Donna Madrid Hernandez of San Luis reflects on how the colcha embroidery tradition in her town influences her, writing that “it makes me happy, relaxes me, and takes me back to when I was a child, thinking of my grandmother’s friends and how they spent time doing colcha embroidery. All the buildings and churches now in frames make my heart sing because I was a part of those structures. I look at Las Posadas (an artwork by Josephine Lobato) and think about how for nine days before Christmas we would go out each night and ask for posada, a place for the Virgin Mary to rest. Walking house to house in the snow and the cold, I just can’t explain the beauty and the memory that has forever impacted my life. I love doing colcha embroidery and have so many more projects to do.”

San Luis Valley Colcha Embroidery will feature over sixty artists.
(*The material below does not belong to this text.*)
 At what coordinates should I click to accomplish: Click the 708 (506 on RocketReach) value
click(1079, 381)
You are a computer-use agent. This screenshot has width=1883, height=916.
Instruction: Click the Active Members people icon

In conjunction with San Luis Valley Colcha Embroidery, temporary photo murals by Edica Pacha celebrating San Luis colcha embroiderers will be on display in Alamosa. These murals are hosted by Ef’s Restaurant on Highway 285 and the A & J Solar building next to Zapata Park.
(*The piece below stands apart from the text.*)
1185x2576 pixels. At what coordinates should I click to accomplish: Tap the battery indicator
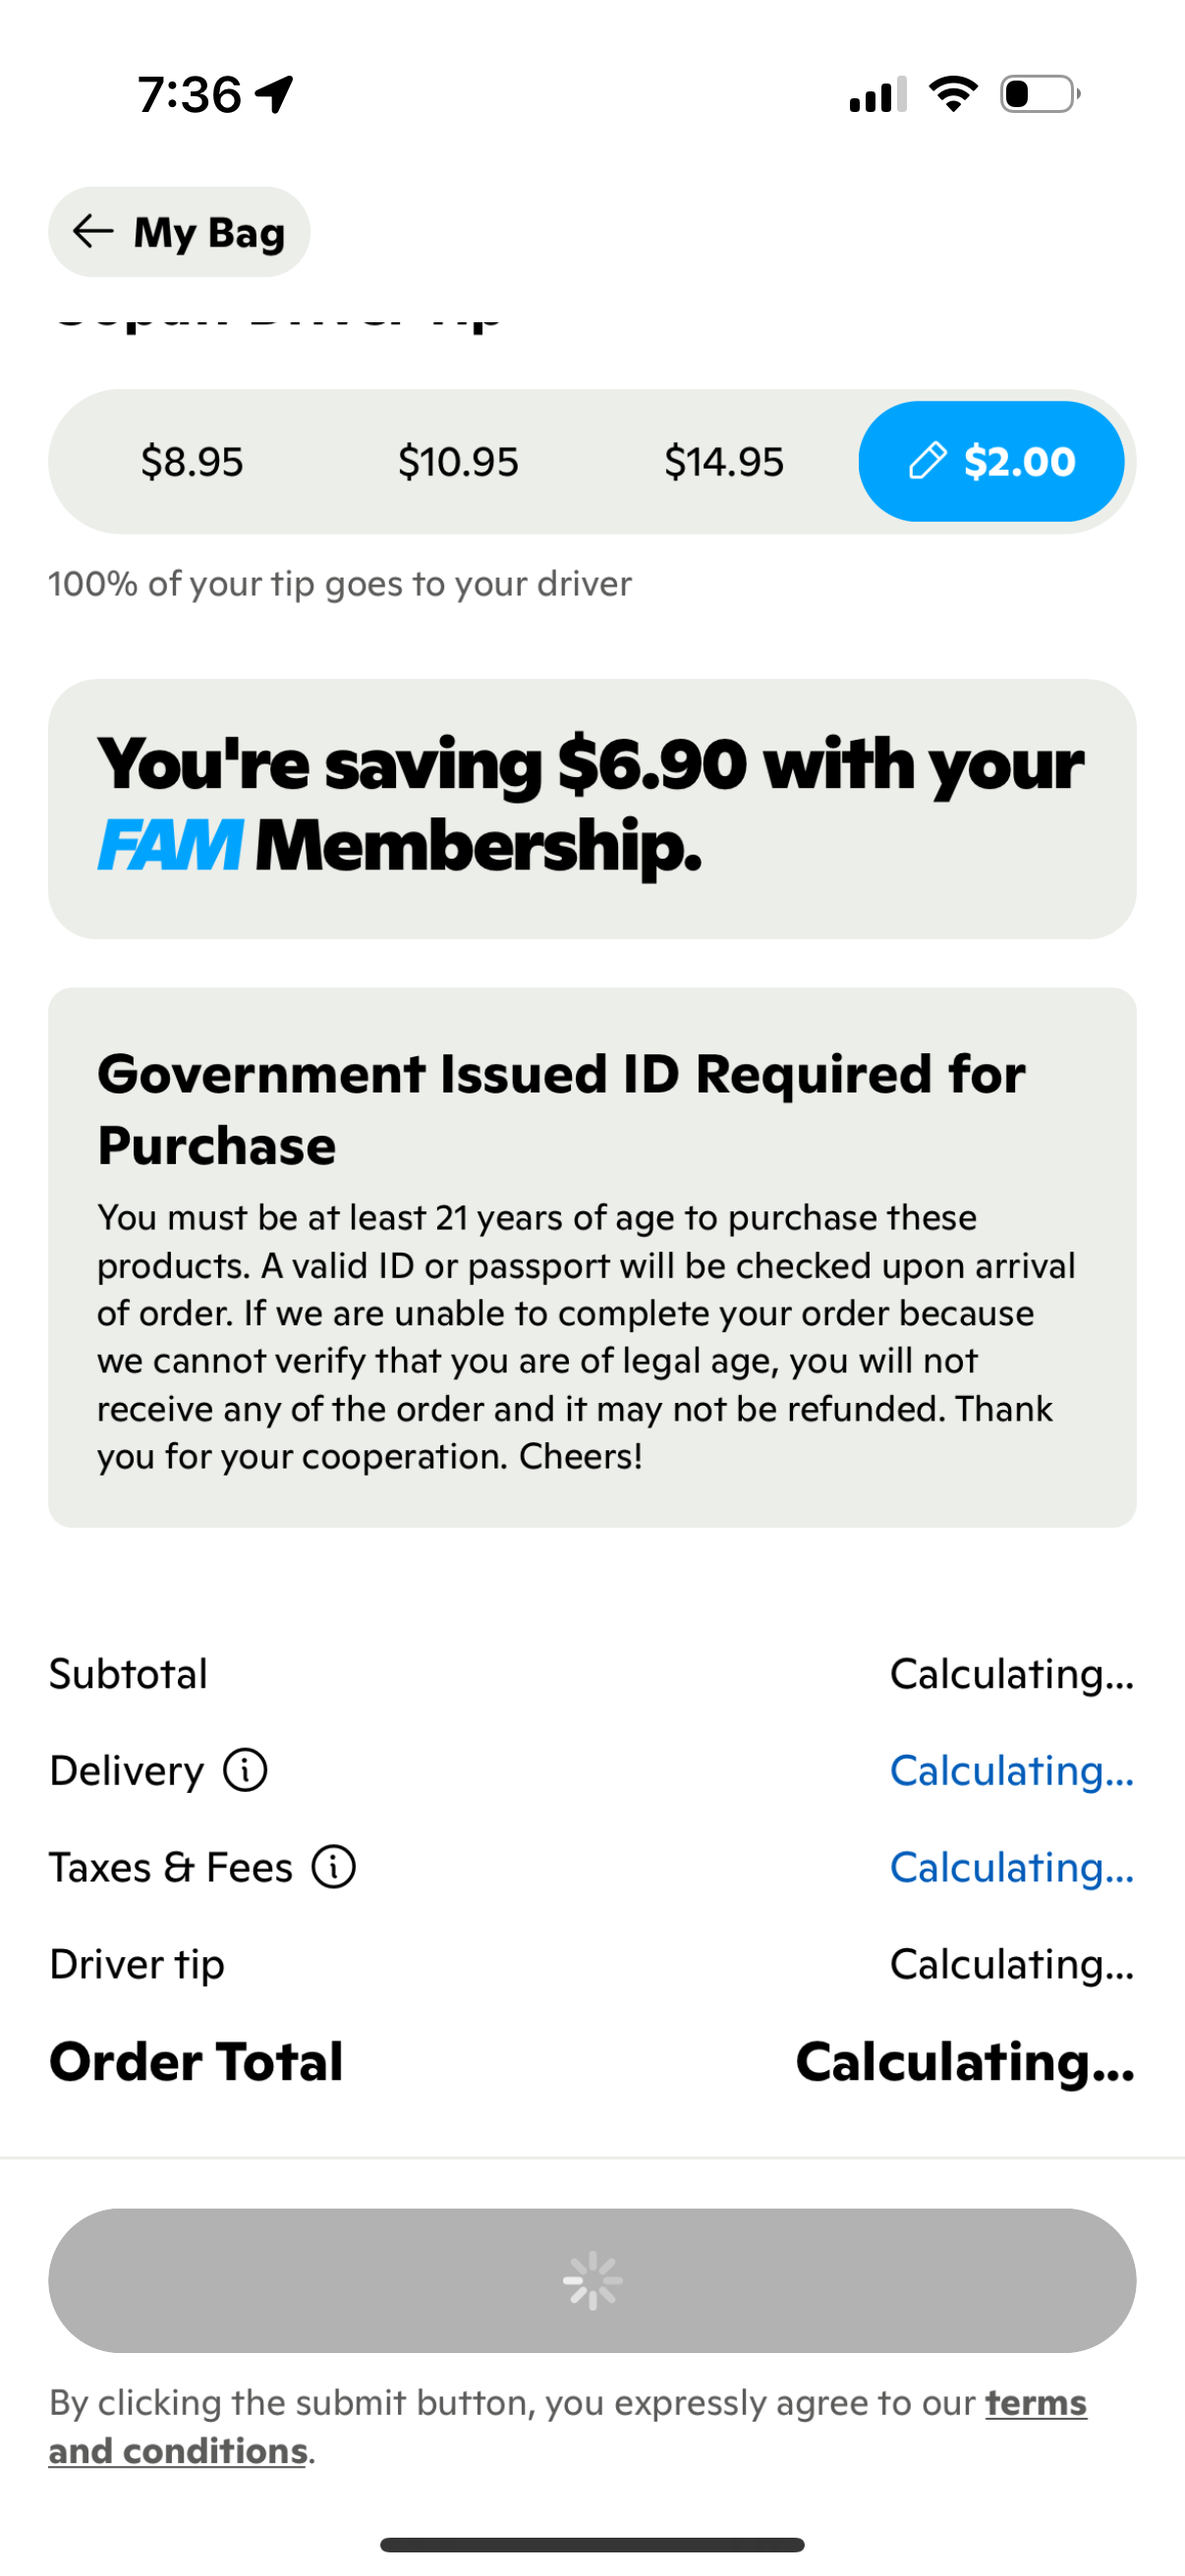1038,93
These murals will be on view through the summer of 2022.

Partner organizations participating in the exhibition include Alamosa Public Library, Chicano Humanities and Arts Council (CHAC), Chicano/a Murals of Colorado Project, HEART of Saguache/KV, History Colorado, MSU Denver Chicana/o Studies, Northern Saguache County Library District, Sangre de Cristo Heritage Center, and Sisters of Color United for Education.
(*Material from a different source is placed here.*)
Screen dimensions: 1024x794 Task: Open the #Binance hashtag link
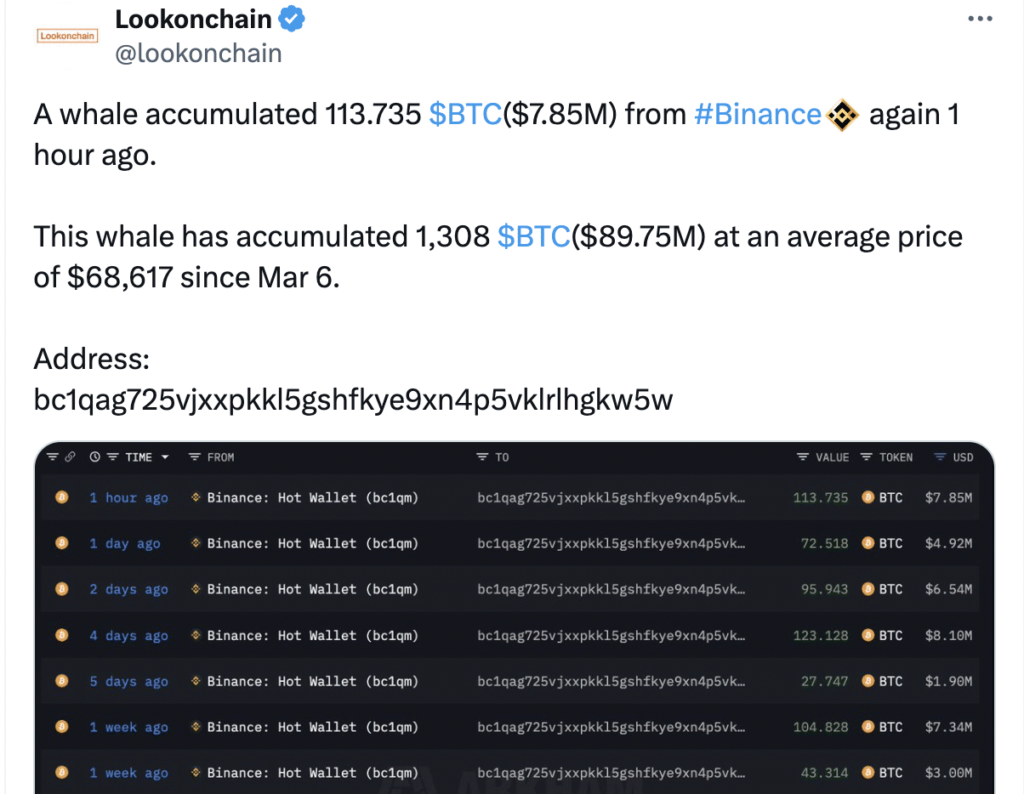click(757, 115)
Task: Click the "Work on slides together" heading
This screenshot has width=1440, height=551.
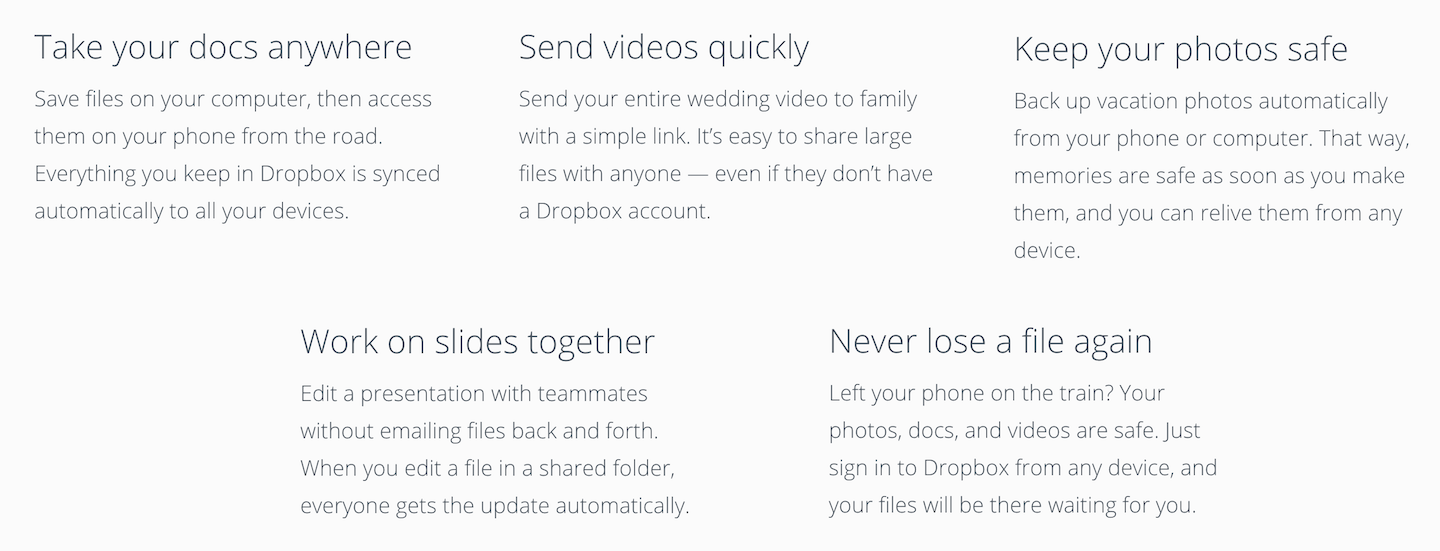Action: pyautogui.click(x=478, y=341)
Support for San Luis Valley Colcha Embroidery is provided by a Colorado Creative Corps ARP grant funded by the National Endowment for the Arts and a Saguache County sales tax grant. The Range would like to give special thanks to Diversions Needlepoint in Englewood, Colorado for providing colcha embroiderers with supplies. Inquiries about San Luis Valley Colcha Embroidery can be sent to [email protected].

San Luis Valley Colcha Embroidery will be on view from May 7 to June 19, 2022 at 307 4th Street in Downtown Saguache at The Range gallery. There will be open hours during the exhibition on Friday, Saturday, and Sundays 10am-4pm. Ring the bell or call 646-734-1373 to visit the exhibition outside of these hours.